IW STi Forum banner

1 - 4 of 4 Posts

·
Registered
Joined
·
17 Posts
Discussion Starter #1
The top half of the 2006-2011 Cadillac DTS 91MM19M Right Secondary Air Injection Check Valve, AC Delco 47259JY, looks conspicuously like
the left side air injection valve for the "06-17 Subaru Impreza WRX STi Forester 14864AA020"

Since a lot of manufacturers, simply make slight tweaks and pull the same part off the shelf for manufacturer costs savings, does anyone know if that is trues in this case. Are the barometric pressure sensor readings the same? Has anyone noticed other cross listings?

For example:
 

·
Registered
Joined
·
17 Posts
Discussion Starter #2
Maybe no one cares, but if we really want to get to the bottom of this, we would need to start compiling a set of either voltage values (or resistances) as a function of altitude...has anyone done this?

Maybe in the manual...

Based on what I see from the diagnosis part of shop manual, the following pins
exist:
1 = should be 4.5 volts or more. The circuit is shared with the electronic
throttle.
2 = Connection to Engine Control Module, should be R >= 1 MOhms, relative to
ground
3 = ground for sensor, should be less than 5 ohms at the harness. This ground
is shared with the MAP, electronic throttle, and coolant temperature
4 = ground to valve solenoid
5 (missing, not used)
6 = power to valve solenoid from control relay

My interpretation is that the barometric pressure sensor is effectively a variable resistor between the ground (pin 3) and pin 1. The barometric pressure sensor (variable resistor) acts as a voltage divider. This is why the Pin 2 is the ECM, engine control module and is likely using pin 2 to measure the voltage...hence the comment that it should be 4.5 volts or higher (dependent on atmospheric pressure). Then pin 2 reports this value in some look up table to modify the engine parameters.

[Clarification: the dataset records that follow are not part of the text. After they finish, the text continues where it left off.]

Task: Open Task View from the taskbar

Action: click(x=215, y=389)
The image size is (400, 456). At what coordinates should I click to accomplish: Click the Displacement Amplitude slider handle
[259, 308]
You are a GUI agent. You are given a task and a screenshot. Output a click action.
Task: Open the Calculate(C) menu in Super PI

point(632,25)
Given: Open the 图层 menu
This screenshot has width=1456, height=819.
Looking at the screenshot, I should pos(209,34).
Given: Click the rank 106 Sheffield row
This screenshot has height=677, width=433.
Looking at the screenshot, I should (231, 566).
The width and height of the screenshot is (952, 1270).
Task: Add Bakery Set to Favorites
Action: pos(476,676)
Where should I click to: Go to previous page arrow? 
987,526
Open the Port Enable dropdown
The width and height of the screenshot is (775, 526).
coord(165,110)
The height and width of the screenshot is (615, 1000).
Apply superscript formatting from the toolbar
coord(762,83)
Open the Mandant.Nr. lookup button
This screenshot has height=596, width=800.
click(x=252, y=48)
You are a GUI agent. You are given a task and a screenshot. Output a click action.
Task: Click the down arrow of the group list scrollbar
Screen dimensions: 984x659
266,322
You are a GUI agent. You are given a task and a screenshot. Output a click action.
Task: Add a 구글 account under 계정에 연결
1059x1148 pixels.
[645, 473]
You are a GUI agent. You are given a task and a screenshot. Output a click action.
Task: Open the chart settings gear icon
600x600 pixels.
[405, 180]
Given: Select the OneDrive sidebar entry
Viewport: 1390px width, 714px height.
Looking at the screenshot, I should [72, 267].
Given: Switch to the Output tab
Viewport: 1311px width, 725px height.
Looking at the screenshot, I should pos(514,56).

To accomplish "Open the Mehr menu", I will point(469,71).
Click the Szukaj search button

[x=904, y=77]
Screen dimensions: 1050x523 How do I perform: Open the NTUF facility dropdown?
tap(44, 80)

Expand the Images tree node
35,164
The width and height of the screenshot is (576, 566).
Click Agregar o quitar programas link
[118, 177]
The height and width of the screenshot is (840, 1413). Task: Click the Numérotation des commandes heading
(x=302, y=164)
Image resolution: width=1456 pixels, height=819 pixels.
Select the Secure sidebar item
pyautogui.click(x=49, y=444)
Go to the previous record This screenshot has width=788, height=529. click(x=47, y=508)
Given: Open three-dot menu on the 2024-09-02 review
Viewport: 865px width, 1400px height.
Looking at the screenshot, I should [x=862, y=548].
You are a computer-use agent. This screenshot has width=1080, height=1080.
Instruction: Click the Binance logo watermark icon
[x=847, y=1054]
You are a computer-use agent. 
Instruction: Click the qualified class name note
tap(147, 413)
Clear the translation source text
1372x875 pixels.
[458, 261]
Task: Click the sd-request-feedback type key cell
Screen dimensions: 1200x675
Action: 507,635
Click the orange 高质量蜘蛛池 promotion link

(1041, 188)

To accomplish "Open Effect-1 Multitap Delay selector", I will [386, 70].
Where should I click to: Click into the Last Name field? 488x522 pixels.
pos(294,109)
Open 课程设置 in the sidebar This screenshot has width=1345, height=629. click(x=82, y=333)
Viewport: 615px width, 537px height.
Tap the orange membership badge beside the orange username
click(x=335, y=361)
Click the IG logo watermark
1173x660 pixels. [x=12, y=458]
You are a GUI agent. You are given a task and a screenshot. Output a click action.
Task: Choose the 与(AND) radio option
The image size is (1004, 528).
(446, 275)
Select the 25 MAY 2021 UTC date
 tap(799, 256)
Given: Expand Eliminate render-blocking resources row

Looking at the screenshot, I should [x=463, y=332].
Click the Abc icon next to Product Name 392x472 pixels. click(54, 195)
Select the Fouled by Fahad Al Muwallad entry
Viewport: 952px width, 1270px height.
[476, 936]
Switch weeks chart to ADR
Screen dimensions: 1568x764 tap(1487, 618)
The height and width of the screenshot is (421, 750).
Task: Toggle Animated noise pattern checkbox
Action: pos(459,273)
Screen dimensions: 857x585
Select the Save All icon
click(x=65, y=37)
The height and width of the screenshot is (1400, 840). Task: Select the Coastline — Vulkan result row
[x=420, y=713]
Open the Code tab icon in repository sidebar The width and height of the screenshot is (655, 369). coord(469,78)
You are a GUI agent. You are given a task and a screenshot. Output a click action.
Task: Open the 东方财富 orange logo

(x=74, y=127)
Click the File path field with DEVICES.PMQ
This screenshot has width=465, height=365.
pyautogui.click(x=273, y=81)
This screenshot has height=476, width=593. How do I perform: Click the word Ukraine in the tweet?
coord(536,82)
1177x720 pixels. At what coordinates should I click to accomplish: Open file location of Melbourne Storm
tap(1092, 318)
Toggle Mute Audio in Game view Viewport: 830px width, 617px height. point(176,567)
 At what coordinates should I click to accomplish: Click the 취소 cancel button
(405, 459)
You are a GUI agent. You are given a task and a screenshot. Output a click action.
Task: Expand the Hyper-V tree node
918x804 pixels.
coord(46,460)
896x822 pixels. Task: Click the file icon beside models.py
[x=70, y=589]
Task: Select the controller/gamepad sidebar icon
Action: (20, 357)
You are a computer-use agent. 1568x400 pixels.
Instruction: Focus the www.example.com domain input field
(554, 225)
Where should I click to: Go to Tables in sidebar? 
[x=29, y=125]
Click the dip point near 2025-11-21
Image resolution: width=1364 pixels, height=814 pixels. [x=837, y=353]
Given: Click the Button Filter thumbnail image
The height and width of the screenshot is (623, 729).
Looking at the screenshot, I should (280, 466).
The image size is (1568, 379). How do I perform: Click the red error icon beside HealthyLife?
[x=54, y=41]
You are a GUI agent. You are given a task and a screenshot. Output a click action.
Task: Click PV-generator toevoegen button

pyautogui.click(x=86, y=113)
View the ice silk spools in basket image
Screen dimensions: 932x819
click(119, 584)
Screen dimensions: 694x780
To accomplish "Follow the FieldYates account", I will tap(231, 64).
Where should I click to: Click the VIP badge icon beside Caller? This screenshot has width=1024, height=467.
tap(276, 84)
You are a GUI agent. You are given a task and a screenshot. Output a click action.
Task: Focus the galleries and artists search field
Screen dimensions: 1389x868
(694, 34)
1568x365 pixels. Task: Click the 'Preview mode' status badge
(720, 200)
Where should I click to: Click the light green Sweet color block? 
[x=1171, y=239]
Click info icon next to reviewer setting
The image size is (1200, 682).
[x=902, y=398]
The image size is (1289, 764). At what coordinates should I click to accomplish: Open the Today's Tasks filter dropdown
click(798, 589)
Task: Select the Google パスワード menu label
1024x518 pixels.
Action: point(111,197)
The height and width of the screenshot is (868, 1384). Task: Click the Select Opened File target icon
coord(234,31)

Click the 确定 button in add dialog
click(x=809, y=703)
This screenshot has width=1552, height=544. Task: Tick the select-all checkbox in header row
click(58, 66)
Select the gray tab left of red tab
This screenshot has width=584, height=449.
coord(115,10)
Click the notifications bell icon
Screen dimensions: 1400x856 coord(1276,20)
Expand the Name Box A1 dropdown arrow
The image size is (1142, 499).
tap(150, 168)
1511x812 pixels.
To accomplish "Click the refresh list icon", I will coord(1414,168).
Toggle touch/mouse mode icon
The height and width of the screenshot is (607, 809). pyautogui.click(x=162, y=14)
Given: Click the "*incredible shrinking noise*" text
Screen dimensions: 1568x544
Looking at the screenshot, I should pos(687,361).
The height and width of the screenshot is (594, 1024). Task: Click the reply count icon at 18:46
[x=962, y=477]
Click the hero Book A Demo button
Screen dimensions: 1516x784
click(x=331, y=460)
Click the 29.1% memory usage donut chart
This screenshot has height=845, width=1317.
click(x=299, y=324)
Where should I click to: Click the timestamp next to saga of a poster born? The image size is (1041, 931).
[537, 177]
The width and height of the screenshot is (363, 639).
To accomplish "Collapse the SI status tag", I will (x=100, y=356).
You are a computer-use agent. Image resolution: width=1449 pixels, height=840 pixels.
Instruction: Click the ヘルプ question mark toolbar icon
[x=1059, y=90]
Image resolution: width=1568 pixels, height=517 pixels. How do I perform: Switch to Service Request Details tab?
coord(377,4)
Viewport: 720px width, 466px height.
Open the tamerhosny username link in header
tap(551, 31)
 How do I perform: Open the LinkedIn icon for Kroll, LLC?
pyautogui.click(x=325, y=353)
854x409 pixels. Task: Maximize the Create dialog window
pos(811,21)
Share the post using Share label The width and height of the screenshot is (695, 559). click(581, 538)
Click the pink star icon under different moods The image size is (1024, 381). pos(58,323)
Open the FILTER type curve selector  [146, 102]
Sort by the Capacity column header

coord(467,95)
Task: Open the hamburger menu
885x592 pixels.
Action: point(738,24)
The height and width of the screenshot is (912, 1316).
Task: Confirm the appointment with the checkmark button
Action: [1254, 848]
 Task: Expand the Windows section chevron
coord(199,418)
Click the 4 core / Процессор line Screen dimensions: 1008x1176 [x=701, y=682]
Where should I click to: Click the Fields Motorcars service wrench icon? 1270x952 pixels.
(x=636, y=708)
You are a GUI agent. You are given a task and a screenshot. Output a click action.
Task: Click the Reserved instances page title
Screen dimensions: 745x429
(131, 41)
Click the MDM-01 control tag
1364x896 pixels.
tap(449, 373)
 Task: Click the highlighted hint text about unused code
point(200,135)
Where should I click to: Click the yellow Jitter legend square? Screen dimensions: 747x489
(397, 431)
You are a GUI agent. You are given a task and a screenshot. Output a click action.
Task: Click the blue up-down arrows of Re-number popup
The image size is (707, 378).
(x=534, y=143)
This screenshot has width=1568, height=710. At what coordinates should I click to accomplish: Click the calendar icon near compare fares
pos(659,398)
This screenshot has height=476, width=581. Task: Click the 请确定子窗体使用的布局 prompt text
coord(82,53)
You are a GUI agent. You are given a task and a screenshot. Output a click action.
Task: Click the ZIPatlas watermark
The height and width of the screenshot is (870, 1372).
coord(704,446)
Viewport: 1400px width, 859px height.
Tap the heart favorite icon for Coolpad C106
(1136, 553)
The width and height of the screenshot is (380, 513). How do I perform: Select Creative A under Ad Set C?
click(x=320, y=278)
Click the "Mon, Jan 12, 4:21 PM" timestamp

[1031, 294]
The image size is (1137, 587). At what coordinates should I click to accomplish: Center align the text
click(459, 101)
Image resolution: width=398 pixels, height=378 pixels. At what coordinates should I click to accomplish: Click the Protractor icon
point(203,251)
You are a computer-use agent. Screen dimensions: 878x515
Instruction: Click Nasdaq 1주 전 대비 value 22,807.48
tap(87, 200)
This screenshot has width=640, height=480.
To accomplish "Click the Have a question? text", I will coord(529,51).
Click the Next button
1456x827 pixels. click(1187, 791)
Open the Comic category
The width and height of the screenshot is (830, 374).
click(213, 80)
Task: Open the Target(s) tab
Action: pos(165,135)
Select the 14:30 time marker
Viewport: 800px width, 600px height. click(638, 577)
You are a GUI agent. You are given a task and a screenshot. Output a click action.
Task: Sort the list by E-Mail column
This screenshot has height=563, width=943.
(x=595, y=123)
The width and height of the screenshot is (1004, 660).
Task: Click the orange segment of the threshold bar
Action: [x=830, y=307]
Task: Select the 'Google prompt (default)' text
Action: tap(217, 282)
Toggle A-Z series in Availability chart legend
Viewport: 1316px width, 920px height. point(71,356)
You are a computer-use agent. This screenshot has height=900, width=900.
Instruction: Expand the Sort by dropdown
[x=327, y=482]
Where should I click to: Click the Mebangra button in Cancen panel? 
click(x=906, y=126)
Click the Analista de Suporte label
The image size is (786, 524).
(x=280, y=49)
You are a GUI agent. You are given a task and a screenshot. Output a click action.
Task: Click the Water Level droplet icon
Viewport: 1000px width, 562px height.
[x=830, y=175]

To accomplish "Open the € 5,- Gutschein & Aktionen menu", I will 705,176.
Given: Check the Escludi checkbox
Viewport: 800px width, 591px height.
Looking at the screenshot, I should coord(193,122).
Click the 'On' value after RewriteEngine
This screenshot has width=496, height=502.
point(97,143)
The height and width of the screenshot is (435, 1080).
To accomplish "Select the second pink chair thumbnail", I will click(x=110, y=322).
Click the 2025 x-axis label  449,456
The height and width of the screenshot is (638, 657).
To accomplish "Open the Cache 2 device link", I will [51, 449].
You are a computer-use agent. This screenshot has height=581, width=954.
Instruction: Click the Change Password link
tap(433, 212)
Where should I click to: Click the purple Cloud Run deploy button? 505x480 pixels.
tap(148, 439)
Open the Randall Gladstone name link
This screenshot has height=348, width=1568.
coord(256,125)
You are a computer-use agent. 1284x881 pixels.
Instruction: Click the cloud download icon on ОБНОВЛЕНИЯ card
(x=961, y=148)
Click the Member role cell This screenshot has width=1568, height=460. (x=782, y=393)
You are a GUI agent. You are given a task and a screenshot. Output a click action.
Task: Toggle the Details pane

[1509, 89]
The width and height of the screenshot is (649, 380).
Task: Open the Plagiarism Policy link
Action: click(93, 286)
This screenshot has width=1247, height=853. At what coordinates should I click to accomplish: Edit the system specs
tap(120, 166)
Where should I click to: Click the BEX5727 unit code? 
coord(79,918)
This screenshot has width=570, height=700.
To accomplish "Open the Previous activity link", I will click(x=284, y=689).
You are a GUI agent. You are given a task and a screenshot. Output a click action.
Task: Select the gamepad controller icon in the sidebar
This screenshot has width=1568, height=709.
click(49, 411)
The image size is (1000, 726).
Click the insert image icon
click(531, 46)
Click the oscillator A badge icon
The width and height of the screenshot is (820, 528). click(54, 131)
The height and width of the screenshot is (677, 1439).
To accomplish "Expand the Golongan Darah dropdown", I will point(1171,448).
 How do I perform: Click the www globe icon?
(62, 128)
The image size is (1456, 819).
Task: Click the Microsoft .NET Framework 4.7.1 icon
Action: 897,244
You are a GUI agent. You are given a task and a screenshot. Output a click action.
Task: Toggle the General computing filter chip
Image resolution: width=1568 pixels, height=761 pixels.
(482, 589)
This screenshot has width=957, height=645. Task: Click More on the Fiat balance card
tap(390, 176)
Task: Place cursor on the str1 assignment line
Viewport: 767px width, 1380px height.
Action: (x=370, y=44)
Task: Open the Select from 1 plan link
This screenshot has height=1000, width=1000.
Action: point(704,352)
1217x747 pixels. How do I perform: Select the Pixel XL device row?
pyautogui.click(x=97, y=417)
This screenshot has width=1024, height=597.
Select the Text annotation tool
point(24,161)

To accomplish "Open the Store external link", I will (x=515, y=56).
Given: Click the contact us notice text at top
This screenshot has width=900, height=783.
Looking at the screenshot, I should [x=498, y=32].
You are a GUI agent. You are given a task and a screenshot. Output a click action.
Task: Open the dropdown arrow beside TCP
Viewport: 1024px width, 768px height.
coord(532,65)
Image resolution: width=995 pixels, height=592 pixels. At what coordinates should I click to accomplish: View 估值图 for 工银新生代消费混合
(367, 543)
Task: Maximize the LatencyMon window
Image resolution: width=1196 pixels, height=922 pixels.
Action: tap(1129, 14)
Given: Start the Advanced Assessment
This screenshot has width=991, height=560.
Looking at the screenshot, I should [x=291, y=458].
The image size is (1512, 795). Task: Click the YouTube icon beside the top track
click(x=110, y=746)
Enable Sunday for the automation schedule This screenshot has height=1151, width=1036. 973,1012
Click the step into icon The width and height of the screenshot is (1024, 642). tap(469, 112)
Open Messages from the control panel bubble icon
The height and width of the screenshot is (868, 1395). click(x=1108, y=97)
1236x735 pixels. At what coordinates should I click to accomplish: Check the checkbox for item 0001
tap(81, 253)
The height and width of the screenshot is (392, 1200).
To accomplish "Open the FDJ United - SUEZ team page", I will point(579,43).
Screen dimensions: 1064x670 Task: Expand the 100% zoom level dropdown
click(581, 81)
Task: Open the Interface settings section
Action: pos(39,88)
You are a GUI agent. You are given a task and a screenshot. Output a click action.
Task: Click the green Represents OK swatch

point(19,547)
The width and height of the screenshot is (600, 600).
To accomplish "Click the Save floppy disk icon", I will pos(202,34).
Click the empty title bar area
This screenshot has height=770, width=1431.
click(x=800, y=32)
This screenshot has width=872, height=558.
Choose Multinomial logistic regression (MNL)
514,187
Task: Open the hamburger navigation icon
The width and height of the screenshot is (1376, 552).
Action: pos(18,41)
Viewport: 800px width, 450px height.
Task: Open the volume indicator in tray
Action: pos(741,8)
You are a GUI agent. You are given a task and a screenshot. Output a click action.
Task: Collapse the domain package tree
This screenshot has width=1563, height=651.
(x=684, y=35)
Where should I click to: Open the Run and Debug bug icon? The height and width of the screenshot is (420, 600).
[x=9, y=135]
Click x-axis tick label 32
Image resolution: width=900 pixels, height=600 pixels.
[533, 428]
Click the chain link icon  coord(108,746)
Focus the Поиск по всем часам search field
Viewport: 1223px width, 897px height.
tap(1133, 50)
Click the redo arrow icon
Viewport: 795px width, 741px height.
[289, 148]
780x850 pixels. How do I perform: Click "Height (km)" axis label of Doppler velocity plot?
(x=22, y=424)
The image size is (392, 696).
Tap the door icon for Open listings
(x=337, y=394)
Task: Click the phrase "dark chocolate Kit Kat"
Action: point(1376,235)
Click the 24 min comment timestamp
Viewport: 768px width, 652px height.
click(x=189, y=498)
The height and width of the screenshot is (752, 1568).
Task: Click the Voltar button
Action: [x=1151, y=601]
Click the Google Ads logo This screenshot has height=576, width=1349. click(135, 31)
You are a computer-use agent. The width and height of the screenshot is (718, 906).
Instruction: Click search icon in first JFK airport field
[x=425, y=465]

If we want to crowd source this information, we either want a table of
1. resistances between pin 2 and 3 (ground) for various altitude.
2. or turn the key on (engine off)
and measure the voltage at pin 2 with the key on (measured at A27, connector B134 of the ECM).

Any easy way to do this, would be:
A: If anyone who lives in the bay area and wants to go to Lake Tahoe for the weekend, could measure resistances at different altitudes....or
B: If someone has a spare that is good, but has a stuck valve that I can borrow, I could try simulating altitudes with a bicycle pump and convert psi to altitudes. My sensor is bad, so I wouldn't trust the data.
 

·
Registered
Joined
·
336 Posts
this would be great to find out...would be awesome if we could get a simulator to potentially eliminate the sensor all together too...
 

·
Registered
Joined
·
17 Posts
Discussion Starter #4
It would be really cool but that can't happen. Air Pressure will change with altitude. Even if we could deduce which altitude we are at by GPS, low barometric pressures (due to storms, for example), can change pressure that is not predicable by altitude. I would guess that Subaru probably sets the timing based on the barometric pressure.